By Michael Smart, ’97
ON Dec. 19, 2000, in ceremonies in Poland, representatives of the LDS Church and BYU donated historic manuscripts to the Polish national archives. The papers, some of which date back to the 16th century, are records of the Potocki family and were scattered during World War II.
“The Potocki family was one of the most prominent families in the Hapsburg empire,” said Blair R. Holmes, ’66, associate professor of history, who studied the papers while they were in Provo. “They owned tens of thousands of acres in southern Poland and what is now the Ukraine. Some of those documents were signed by Polish kings.”
During World War II, family members packed what they could of their records aboard a train and fled their castle. Over time, a portion of those papers ended up in the possession of a Swiss document dealer. BYU‘s special collections library purchased them in 1985.
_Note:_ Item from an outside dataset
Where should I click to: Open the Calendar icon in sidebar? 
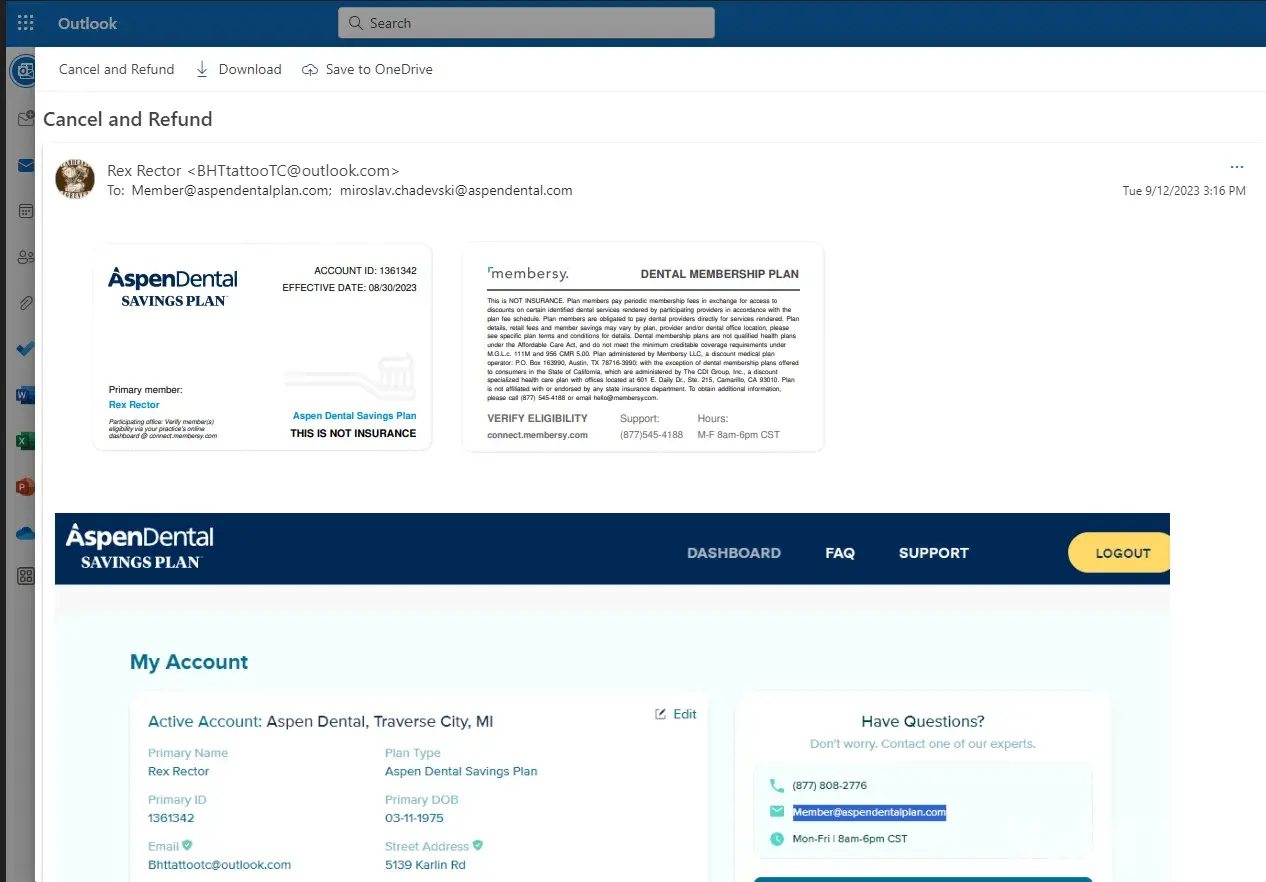[x=26, y=211]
In 1994 the Genealogical Society of Utah organized a visit to Utah for the Polish national archivist and included the BYU manuscripts on the itinerary. His archive had gathered the records the Potockis left behind and, over the next few years, his interest in BYU‘s manuscripts evolved into a request that they be returned to Poland. The documents were microfilmed before being returned so that BYU researchers can continue to study them.
Brent Griffiths, Europe area manager for the Genealogical Society of Utah, noted that lands in central Europe have changed hands many times during the past 100 years, and many historical materials from the area have been moved or lost.
“For this material, first of all, to still be in existence and then to be returned, has a great significance to the people of Poland,” he said.